Madden, a former state House Democratic leader, is entered the race to unseat Republican U.S. Sen. Cory Gardner on May 9, 2019. She narrowly lost a 2016 statewide contest for a seat on the University of Colorado’s Board of Regents. She is a former majority leader in the Colorado House.
The Denver pharmacist was briefly in the race. While he made no formal announcement that he was dropping out, a spokeswoman for the Colorado Democratic Party says he told officials that he was departing the contest.
The first-term U.S. representative from Boulder won praise and attention during his first weeks in Congress, fueling speculation that he might be interested in Gardner’s job. The Democrat, however, said after Hickenlooper announced he was getting into the race that he wouldn’t be running.
A spokeswoman for Perlmutter, of Arvada, said on Sunday, Aug. 18, 2019, that the seven-term congressman will not run for U.S. Senate. His name had been floated as a potential candidate to run against Gardner. But with speculation growing about Hickenlooper’s growing interest in the race, Perlmutter tossed his support behind the prospective campaign of Colorado’s former governor, tweeting: “John Hickenlooper was an outstanding governor and he would be a great senator for Colorado. If he decides to run, I’ll be proud to support him.”
The Grand Junction veteran dropped out of the race in May 2019, citing “family issues that require my attention.”
Romanoff announced his campaign on Feb. 7, 2019. The former speaker of the Colorado House lost in the Democratic primary to Hickenlooper.
Stephany Rose Spaulding
She announced on April 1 that she was joining the race. She’s a pastor, teacher and community activist who ran to unseat longtime Republican U.S. Rep. Doug Lamborn, of Colorado Springs, in 2018, but came up short by 18 percentage points. She did not qualify for the primary ballot.
He is a former Republican who became a Democrat before coming up short on gubernatorial bid in 2018, announced in January 2020 that he was running to unseat Gardner. He did not qualify for the primary ballot.
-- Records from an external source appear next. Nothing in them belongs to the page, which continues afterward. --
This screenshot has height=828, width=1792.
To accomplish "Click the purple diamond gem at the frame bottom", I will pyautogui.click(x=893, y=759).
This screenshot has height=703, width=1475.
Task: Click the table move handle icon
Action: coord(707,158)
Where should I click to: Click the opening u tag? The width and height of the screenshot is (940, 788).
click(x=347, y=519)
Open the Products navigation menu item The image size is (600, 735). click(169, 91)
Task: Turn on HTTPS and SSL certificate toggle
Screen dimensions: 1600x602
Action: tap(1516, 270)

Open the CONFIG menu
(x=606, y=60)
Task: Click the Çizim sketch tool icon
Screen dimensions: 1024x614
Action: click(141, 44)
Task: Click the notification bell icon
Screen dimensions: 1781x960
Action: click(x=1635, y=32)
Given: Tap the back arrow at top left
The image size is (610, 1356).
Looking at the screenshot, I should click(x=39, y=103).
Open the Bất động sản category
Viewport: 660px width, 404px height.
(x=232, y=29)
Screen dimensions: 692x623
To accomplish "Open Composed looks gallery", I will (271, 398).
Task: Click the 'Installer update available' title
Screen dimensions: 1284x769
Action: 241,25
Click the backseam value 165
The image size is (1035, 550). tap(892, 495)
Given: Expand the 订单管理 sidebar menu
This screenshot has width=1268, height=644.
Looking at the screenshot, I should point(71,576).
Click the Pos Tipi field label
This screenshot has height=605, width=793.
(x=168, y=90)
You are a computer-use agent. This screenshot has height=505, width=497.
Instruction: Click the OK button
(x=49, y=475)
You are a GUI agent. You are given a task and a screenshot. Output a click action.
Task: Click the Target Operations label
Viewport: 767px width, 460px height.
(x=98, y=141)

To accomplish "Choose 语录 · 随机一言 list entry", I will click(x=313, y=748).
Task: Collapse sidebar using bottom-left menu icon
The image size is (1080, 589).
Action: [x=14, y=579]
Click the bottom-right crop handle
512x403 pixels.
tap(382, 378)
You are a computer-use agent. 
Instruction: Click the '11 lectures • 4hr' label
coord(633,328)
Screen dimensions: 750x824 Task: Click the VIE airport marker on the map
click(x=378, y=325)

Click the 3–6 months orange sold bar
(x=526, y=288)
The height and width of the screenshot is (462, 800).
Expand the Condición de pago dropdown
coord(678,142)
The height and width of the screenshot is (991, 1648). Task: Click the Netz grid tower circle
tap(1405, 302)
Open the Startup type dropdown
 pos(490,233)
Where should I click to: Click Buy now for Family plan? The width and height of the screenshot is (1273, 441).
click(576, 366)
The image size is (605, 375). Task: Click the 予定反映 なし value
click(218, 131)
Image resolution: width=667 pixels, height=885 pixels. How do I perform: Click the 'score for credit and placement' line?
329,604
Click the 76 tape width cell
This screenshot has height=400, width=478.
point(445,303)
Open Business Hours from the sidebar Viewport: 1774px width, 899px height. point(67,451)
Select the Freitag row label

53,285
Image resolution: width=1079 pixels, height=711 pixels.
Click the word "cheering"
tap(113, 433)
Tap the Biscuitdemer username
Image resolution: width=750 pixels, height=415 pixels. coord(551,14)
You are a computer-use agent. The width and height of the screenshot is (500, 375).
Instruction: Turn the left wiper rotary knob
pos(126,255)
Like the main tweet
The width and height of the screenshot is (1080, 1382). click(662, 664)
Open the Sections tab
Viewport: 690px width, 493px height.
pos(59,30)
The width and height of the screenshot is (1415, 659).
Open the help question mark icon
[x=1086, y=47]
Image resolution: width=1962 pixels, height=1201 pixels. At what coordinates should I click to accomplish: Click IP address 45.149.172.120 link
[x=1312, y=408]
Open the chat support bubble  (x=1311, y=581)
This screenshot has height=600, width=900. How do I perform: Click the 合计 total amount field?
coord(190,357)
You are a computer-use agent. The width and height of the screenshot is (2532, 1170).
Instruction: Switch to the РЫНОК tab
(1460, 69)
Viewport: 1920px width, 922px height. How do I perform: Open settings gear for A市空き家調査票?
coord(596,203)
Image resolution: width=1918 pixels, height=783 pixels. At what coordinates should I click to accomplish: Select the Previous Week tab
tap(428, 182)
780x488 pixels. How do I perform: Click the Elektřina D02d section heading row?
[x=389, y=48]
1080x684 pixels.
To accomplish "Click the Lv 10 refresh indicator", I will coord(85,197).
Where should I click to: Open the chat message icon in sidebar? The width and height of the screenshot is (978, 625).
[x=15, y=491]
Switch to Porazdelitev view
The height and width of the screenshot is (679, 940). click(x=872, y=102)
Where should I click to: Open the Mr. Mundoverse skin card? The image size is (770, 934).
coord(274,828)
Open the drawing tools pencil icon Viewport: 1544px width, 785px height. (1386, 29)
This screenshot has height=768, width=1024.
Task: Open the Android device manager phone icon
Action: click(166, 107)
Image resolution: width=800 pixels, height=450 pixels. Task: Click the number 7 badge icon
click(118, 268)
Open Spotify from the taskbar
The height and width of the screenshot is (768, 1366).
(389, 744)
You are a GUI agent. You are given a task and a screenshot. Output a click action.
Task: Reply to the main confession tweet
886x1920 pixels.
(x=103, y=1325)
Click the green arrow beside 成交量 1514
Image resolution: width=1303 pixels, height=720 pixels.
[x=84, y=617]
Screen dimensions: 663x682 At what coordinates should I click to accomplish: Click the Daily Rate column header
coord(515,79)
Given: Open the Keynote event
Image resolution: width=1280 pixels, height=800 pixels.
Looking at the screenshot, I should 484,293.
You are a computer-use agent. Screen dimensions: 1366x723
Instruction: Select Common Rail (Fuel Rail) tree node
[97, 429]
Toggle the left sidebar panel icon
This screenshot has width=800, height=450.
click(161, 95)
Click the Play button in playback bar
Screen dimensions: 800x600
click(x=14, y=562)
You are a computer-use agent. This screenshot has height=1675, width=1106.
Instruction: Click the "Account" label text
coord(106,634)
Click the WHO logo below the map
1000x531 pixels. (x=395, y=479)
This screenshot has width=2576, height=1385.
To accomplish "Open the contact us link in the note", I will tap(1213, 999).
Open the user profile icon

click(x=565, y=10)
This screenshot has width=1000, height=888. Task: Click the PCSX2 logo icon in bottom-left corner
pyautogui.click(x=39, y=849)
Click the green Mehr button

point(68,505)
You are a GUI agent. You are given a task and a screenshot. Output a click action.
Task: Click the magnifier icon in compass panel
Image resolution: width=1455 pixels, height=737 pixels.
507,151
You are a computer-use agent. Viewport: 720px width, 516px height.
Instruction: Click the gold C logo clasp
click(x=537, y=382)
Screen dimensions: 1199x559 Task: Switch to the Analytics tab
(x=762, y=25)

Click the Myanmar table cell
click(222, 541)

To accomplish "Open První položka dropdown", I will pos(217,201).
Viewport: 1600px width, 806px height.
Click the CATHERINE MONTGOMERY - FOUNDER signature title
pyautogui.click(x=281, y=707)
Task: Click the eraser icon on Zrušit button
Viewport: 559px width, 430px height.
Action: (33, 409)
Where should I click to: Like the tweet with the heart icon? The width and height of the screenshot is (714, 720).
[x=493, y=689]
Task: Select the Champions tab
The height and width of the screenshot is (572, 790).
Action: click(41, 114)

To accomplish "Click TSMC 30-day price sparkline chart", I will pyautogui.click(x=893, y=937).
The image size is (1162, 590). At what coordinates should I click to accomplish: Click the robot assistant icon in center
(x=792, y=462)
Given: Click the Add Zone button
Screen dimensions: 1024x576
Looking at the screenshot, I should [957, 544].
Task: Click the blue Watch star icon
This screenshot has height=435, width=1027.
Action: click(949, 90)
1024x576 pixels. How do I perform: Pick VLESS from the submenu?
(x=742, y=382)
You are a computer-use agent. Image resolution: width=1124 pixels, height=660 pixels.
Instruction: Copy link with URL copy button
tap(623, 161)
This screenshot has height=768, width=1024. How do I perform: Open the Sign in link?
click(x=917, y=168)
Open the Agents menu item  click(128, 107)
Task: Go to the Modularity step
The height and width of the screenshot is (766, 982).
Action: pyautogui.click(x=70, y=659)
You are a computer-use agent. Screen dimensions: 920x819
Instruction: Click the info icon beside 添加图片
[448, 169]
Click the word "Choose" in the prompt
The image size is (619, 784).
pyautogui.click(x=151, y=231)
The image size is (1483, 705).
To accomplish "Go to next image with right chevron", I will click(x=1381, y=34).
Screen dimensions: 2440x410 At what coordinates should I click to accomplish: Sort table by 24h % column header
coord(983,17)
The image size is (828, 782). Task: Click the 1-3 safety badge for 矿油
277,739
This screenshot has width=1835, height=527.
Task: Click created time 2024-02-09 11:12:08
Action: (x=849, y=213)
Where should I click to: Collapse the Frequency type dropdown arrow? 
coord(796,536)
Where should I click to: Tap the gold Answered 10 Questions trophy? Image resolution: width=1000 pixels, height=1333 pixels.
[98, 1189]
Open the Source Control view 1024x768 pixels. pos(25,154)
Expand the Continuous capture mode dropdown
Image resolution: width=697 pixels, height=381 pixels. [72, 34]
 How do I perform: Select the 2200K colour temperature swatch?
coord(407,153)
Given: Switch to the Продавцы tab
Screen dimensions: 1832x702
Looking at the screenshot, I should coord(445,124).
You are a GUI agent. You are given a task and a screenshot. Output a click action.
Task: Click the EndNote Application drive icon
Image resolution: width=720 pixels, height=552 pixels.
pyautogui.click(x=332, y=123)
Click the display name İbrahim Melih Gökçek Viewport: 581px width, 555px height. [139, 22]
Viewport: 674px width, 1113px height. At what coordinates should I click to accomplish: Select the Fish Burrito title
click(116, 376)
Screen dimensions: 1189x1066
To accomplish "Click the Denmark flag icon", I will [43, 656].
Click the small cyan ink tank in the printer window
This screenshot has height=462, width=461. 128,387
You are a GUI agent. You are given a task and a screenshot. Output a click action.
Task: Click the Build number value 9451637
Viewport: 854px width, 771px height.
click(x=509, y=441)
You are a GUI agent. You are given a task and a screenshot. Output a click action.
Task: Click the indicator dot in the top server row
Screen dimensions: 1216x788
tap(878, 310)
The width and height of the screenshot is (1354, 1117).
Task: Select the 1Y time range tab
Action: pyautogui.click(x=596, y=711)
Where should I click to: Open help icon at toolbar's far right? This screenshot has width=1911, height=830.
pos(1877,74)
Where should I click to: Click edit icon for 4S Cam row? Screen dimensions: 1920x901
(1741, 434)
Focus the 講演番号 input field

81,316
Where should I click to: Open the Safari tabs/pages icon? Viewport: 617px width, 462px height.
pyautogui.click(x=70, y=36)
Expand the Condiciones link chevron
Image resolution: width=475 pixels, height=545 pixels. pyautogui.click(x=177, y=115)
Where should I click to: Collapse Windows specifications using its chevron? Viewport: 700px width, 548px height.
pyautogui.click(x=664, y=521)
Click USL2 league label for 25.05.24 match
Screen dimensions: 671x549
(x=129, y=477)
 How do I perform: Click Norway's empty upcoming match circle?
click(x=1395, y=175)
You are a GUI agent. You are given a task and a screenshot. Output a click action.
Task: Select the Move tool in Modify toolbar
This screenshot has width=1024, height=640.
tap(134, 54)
Walsh is Colorado’s former U.S. attorney, a job to which the Democrat was appointed by Obama. He held the position for six years before leaving to return to private practice in 2016. In March 2019, Walsh announced he was leaving his high-powered job at the Denver office of WilmerHale to consider a run to unseat Gardner and then on April 16, 2019, formally jumped into the contest. On Sept. 11, 2019, he exited the race, endorsing Hickenlooper.
Michelle Ferrigno Warren
Ferrigno Warren launched her candidacy on Aug. 1. She works for the Christian Community Development Association and is an author and advocate who focuses on the immigration and education realms. She did not collect enough signatures to qualify for the primary ballot, but then a Denver judge put her back in the primary anyways. The Colorado Supreme Court then reversed the decision and took her off the primary ballot.
Williams, a Democratic state senator representing Denver, filed paperwork to join the race on July 8, 2019. She exited on Nov. 27, 2019, announcing that she would be running for reelection to her statehouse seat instead.
She is a Superior scientist who wants to bring more scientific representation to Congress. She was among the first candidates to announce a 2020 run. She ended her bid in April 2020.
This is a developing story that will be updated.